(What you need to do):
No line before the one containing "Given: Click the" should appear; that line and all lines after it, through the end of the data, are to be set down exactly.

(Collected data):
===============

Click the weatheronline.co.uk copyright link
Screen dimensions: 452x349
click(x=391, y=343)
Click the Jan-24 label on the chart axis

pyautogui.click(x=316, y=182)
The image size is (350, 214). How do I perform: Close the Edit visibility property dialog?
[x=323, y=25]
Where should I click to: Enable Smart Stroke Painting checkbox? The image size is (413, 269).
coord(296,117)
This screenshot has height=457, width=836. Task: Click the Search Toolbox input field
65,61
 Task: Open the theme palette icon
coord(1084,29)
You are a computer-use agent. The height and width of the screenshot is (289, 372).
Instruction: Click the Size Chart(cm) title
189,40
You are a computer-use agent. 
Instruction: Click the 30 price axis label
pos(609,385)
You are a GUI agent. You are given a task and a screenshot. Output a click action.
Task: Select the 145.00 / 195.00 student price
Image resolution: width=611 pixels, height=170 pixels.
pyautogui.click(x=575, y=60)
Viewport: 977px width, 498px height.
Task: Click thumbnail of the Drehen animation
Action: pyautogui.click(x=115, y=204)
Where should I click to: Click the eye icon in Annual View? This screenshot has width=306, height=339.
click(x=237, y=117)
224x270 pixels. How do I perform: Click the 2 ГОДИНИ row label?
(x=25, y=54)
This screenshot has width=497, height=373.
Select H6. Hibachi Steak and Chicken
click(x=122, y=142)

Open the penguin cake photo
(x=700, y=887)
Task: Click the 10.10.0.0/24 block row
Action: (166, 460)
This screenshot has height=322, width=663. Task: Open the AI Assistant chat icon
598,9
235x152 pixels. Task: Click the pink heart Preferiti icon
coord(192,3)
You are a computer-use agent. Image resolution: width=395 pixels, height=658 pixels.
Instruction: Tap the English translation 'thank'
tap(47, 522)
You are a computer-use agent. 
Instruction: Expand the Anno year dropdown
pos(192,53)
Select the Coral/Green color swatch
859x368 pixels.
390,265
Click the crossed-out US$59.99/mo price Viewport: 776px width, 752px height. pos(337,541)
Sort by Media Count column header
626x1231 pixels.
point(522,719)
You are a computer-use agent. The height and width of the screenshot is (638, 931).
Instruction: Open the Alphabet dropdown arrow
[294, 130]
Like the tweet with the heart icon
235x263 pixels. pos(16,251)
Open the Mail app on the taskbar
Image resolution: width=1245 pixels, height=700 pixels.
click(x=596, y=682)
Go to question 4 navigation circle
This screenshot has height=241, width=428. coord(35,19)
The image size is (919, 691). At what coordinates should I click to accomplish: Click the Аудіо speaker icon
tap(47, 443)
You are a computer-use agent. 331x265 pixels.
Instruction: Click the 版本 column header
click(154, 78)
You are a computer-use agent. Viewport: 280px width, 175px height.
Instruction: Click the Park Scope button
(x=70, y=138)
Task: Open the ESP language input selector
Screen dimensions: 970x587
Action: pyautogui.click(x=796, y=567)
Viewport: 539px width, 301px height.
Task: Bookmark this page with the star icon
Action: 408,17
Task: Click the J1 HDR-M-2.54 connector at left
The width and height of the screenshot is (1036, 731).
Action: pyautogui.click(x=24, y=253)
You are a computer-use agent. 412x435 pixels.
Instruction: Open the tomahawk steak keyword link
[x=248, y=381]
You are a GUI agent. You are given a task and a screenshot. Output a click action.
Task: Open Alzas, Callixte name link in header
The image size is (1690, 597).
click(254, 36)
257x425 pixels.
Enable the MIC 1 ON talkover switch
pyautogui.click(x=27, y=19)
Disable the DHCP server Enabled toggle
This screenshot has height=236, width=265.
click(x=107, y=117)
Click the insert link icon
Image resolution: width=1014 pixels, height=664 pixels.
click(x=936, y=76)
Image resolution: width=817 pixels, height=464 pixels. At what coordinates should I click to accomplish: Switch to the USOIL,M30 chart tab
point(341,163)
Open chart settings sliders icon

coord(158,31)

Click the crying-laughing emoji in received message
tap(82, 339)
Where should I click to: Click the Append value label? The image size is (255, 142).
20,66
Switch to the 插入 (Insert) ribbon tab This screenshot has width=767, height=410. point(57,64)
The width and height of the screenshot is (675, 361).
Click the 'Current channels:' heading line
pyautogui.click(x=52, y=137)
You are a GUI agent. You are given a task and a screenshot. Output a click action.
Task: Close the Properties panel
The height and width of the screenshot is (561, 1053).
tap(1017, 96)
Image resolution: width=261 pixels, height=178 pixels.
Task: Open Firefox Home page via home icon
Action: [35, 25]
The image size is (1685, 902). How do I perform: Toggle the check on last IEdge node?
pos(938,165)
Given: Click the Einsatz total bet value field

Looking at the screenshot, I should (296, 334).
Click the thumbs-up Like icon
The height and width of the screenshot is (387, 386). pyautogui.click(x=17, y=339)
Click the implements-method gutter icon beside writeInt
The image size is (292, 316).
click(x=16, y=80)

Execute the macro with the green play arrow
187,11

===============

(Reply to the task):
Given: Click the Einsatz total bet value field

Looking at the screenshot, I should (296, 334).
Click the thumbs-up Like icon
The height and width of the screenshot is (387, 386). pyautogui.click(x=17, y=339)
Click the implements-method gutter icon beside writeInt
The image size is (292, 316).
click(x=16, y=80)

Execute the macro with the green play arrow
187,11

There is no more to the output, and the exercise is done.